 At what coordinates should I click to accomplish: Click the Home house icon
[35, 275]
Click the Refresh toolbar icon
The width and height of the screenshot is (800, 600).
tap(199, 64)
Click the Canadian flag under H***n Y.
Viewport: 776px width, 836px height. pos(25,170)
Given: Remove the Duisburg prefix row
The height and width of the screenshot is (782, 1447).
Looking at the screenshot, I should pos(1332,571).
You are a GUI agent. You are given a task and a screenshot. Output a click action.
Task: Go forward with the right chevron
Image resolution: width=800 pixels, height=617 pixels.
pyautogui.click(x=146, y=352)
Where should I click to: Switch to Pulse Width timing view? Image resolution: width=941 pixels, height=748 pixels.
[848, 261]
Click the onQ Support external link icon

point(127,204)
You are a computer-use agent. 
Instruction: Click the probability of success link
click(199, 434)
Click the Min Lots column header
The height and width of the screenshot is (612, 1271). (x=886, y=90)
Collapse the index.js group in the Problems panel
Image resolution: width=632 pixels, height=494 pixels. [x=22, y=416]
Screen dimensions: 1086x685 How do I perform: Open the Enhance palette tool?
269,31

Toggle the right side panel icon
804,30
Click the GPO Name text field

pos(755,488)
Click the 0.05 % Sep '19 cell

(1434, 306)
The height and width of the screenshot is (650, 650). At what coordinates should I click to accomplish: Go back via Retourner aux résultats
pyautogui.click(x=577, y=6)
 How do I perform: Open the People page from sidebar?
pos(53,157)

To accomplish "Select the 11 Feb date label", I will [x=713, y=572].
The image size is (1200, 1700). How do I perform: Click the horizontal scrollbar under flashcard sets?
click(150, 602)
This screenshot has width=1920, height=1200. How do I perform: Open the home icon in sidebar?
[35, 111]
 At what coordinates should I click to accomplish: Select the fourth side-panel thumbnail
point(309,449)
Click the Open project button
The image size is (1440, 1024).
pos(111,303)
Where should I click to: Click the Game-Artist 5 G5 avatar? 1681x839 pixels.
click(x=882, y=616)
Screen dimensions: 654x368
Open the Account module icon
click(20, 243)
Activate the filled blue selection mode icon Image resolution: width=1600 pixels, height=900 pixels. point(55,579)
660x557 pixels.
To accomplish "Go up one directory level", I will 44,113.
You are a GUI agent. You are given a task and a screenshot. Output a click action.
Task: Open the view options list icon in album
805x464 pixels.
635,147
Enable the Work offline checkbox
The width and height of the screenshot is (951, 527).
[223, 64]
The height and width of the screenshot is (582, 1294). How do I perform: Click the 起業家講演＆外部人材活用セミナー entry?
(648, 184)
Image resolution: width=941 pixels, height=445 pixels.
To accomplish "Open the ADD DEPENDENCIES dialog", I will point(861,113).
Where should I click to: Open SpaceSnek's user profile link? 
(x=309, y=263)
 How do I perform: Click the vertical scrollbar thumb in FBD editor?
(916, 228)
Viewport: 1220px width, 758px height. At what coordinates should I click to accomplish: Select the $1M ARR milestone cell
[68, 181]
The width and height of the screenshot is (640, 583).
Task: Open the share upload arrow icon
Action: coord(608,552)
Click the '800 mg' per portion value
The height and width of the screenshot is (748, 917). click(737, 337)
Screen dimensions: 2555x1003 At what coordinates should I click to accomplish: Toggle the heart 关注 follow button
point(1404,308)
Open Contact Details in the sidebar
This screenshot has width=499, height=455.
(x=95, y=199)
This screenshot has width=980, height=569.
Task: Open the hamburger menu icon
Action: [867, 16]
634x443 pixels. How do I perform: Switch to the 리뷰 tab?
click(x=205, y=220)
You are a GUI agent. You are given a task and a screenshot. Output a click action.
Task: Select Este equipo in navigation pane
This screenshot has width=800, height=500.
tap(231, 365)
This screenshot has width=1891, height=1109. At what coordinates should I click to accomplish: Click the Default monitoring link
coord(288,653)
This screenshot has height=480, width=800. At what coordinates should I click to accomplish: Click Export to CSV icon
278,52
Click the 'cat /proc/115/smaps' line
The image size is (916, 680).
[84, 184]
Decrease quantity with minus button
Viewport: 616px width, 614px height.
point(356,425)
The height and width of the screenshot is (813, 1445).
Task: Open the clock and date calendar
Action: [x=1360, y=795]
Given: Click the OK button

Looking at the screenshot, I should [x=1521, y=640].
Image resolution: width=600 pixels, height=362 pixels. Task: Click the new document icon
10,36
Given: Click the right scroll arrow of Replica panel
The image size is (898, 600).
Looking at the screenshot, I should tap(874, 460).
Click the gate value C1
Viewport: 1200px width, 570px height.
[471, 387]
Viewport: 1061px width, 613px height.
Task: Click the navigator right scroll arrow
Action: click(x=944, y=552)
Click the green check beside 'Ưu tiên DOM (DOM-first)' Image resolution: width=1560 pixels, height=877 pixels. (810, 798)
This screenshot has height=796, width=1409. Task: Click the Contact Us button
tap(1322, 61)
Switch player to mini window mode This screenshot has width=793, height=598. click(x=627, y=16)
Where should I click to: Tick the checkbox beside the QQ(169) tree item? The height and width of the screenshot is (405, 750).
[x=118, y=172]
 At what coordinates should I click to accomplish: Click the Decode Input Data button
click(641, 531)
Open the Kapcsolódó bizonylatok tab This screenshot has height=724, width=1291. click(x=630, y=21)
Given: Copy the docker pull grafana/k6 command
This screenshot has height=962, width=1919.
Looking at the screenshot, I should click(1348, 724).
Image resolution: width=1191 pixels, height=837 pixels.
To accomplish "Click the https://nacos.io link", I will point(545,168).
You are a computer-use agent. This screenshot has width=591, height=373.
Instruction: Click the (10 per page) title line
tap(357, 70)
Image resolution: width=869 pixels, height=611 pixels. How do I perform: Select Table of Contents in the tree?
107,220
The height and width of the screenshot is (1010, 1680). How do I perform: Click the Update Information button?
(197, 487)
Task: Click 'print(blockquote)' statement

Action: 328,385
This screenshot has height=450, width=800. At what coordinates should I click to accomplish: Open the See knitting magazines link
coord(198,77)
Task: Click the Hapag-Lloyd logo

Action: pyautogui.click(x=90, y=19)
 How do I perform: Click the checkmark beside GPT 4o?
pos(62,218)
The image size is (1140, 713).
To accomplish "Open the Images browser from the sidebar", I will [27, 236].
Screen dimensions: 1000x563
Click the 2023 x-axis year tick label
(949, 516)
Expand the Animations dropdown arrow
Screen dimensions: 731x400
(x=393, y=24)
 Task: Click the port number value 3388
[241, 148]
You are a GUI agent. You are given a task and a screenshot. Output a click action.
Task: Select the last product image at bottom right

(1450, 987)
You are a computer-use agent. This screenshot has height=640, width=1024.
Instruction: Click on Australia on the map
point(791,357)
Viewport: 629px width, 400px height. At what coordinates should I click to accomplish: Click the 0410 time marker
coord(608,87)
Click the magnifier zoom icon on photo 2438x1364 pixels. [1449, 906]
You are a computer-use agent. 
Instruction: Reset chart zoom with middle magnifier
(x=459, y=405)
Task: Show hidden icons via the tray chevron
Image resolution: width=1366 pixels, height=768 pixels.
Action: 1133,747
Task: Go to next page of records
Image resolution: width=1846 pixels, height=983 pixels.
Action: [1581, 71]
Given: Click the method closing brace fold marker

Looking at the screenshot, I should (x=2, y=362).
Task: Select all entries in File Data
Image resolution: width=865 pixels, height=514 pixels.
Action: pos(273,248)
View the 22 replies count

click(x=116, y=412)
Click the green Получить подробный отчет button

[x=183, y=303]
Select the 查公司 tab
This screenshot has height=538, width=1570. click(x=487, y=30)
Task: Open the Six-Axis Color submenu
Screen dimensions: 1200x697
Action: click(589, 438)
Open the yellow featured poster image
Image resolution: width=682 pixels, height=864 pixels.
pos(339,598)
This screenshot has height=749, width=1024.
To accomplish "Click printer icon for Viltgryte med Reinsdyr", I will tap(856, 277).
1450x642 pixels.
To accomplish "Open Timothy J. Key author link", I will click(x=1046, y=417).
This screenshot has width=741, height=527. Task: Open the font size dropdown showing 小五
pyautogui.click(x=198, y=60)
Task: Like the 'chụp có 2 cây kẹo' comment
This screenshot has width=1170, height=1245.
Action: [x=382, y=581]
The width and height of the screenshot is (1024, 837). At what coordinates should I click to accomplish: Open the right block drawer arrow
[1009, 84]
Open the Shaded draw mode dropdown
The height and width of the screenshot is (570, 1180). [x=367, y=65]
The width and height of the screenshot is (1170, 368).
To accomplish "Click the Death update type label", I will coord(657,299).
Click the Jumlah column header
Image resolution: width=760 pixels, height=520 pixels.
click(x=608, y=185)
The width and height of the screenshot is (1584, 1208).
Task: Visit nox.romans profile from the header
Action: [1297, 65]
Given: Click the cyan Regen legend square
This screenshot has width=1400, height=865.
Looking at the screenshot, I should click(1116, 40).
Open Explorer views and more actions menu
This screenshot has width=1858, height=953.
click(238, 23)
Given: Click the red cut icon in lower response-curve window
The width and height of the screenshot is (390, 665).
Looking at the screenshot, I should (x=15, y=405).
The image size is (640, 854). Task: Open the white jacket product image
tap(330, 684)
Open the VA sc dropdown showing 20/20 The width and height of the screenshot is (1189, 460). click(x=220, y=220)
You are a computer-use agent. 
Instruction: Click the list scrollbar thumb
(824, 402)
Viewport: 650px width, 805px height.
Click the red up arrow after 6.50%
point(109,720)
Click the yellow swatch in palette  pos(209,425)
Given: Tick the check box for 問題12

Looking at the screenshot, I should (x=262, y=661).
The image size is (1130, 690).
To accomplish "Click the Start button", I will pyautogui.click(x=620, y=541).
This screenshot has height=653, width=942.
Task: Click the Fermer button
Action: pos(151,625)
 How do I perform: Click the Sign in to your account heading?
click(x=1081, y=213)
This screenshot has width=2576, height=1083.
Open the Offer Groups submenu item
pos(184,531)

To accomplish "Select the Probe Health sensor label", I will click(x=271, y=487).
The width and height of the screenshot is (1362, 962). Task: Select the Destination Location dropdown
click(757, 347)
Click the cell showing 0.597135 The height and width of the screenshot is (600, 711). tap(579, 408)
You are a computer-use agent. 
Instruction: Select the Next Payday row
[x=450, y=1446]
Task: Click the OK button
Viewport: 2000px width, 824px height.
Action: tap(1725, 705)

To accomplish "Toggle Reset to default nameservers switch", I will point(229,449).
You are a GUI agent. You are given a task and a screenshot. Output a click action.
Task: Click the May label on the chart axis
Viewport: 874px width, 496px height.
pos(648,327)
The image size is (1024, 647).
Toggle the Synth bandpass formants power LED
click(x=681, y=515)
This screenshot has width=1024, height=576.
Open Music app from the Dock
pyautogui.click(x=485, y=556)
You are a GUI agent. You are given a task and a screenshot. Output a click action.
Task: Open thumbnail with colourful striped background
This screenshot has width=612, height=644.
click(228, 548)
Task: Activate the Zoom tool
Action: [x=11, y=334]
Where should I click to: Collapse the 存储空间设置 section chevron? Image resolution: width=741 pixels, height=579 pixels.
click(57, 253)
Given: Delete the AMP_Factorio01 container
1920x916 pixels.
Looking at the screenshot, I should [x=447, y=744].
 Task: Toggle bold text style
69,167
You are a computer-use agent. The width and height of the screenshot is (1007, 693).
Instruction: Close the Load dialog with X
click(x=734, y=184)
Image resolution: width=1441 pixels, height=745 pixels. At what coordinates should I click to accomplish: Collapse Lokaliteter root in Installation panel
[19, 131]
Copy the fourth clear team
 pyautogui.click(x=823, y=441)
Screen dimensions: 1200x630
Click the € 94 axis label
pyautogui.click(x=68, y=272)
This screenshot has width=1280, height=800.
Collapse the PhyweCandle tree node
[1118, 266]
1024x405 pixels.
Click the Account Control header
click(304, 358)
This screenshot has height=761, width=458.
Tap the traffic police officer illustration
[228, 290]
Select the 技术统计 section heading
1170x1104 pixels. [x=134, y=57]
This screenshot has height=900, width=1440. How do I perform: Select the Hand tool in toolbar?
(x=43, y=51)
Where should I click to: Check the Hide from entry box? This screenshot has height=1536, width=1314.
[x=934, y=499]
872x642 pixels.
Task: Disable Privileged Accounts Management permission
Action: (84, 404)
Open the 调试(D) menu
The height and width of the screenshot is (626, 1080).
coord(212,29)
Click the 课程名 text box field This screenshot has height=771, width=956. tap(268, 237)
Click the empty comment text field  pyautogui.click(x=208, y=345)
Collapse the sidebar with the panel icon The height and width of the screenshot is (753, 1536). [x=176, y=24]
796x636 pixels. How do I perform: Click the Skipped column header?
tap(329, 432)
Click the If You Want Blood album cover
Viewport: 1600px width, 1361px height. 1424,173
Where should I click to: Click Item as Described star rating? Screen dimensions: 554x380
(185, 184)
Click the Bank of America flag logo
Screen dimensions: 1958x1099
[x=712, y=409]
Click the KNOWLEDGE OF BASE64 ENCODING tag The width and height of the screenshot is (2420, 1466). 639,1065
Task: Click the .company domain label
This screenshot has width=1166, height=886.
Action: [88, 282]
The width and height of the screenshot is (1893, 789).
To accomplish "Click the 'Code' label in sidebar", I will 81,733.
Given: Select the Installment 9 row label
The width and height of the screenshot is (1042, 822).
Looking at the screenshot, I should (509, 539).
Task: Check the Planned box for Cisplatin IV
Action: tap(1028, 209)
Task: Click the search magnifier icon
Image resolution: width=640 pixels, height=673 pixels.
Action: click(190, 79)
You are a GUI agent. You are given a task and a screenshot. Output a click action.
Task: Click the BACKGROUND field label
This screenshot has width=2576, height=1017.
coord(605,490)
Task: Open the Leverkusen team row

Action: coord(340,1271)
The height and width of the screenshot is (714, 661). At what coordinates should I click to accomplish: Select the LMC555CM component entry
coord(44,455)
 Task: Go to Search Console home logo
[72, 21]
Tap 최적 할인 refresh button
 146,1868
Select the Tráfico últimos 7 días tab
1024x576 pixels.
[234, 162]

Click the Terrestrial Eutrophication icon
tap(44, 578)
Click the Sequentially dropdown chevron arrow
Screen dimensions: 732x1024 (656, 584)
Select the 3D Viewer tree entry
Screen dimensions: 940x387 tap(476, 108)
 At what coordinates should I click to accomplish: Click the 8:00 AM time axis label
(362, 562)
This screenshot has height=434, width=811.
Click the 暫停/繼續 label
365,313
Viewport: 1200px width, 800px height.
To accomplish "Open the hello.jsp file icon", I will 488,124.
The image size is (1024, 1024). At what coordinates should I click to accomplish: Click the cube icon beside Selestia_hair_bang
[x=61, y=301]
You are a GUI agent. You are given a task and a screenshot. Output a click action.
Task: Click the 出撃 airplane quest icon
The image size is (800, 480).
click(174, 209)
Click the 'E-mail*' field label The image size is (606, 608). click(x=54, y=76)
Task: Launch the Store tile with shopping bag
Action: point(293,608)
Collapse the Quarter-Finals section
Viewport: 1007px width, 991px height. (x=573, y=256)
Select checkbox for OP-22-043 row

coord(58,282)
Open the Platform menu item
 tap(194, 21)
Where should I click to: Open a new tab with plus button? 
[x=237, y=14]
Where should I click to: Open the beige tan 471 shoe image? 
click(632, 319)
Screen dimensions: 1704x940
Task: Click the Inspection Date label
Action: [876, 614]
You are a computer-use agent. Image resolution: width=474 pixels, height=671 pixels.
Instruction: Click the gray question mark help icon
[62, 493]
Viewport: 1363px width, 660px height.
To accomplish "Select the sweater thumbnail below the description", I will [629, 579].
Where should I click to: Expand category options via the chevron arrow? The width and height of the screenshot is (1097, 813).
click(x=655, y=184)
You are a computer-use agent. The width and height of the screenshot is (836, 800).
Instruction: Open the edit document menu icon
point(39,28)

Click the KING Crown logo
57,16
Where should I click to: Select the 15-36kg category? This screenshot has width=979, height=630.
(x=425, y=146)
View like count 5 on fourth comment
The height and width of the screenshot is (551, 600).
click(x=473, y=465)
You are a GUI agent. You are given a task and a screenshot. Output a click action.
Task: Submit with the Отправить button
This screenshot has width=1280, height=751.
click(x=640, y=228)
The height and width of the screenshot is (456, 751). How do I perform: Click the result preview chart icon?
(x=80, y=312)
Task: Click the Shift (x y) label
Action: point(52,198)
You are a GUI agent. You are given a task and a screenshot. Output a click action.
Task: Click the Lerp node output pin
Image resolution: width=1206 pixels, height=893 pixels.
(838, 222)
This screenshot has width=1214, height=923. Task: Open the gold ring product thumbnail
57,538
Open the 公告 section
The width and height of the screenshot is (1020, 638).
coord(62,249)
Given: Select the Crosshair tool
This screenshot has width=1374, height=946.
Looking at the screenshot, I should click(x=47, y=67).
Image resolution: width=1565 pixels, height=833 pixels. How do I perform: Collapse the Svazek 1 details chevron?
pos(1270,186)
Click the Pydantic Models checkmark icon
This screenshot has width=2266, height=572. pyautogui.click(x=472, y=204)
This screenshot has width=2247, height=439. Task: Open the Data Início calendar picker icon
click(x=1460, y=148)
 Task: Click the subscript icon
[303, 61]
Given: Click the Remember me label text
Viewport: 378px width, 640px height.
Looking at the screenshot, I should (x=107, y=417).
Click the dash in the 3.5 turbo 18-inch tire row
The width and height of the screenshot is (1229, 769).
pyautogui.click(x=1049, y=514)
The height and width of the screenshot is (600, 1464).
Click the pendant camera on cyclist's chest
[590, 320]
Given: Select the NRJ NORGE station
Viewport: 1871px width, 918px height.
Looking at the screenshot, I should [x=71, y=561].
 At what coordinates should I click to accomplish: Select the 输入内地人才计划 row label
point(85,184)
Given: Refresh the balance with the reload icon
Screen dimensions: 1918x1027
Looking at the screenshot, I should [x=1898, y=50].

TASK DIRECTIONS:
In the records above, locate every line with the string "comment" and copy it.

FINISHED TASK:
Task: Like the 'chụp có 2 cây kẹo' comment
Click the empty comment text field  pyautogui.click(x=208, y=345)
View like count 5 on fourth comment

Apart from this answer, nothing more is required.